The difference between a public institution the press ignores and one it consults comes down to the utility offered to the journalist. If the authority answers complex questions in 24 hours, it becomes a source. If it answers in 30 days via formal request — it doesn't.

The measurable results

Communication (our direct responsibility):

  • Organic reach: from ~5,000 to +450,000 people / month (~+9,000%).
  • Engagement rate: from under 0.5% to 6.8%.
  • Published content: from 2–3 pieces / month to 40+ pieces / month.
  • Editorial calendar: planned 30 days ahead.

Institutional capacity (result of international programmes + funding, not of communication):

  • Analysis laboratories: from 2 to 6 (+200%).
  • Mobile technical expertise laboratories: from 6 to 30 (+400%).

The distinction matters. Communication didn't build the laboratories. International funding and ANF's managerial capacity did. What communication did: make those results visible, build public trust in the institution, create a context where the farmer understands why a mobile laboratory in their county matters, and where the consumer sees that a real system operates behind the label.

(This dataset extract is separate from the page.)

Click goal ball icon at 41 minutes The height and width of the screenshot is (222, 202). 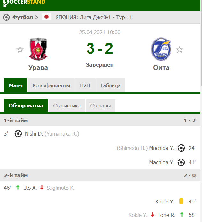pyautogui.click(x=181, y=162)
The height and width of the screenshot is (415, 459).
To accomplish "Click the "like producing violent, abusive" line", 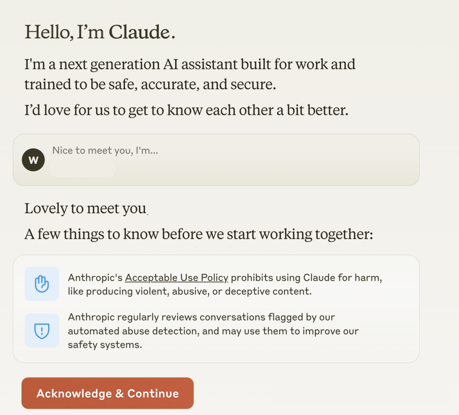I will click(x=190, y=292).
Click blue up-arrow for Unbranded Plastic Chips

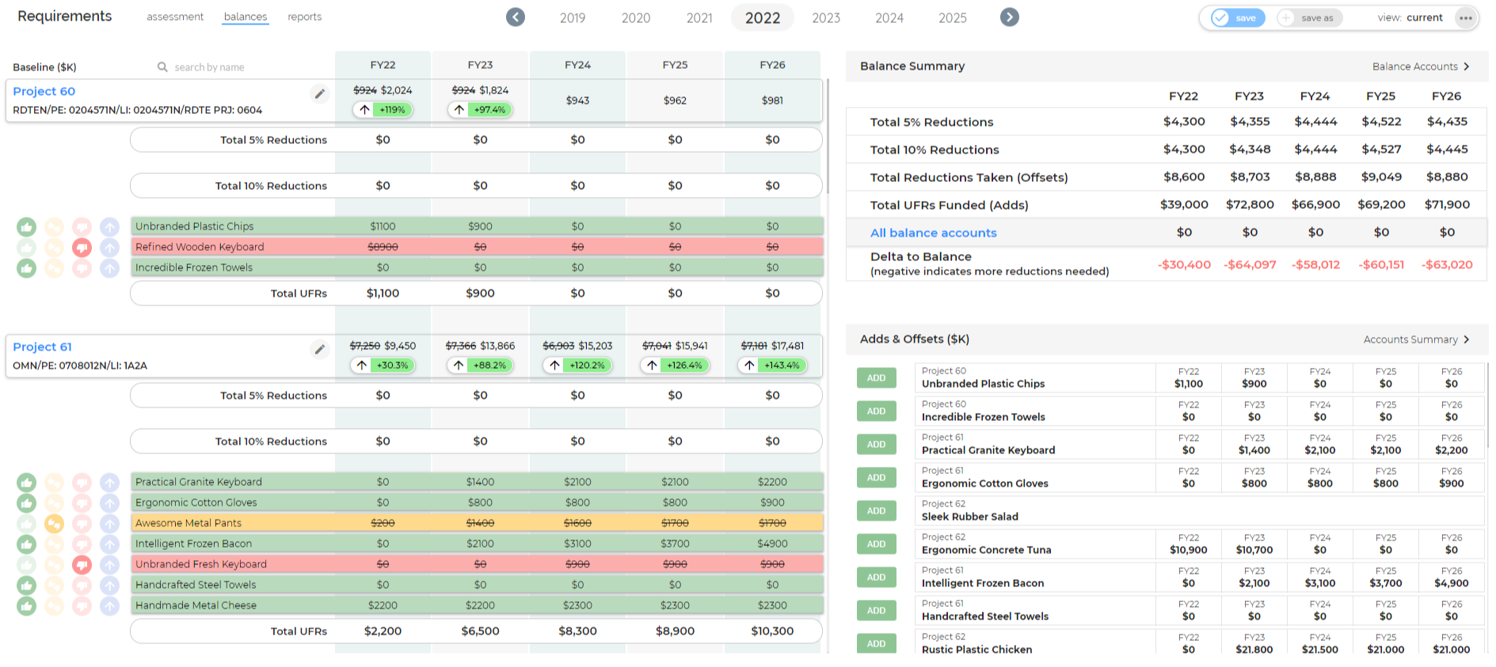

Three lessons for the public sector

Three parallel registers, not one.

A public authority's audience isn't homogeneous. The specialist needs technical language; the farmer needs operational instructions; the consumer needs trust. Trying to pour all three into a single register produces failed communication for all of them. Better parallel plans, each optimised for its audience, all telling the same truth.

Communication doesn't replace substance.

If the institution doesn't reform in parallel with the communication effort, everything becomes propaganda — and it shows. At ANF it worked because real reform was happening: new laboratories, international programmes, increased operational capacity. Communication made visible what was already real.

The editorial calendar is non-optional.

Without a calendar, public communication reverts to reactive — we only speak when there's a problem, or when the minister asks. With a calendar planned 30 days ahead, communication becomes rhythmic, predictable for the audience, manageable for the internal team. The calendar is the most banal strategic decision and the most often ignored.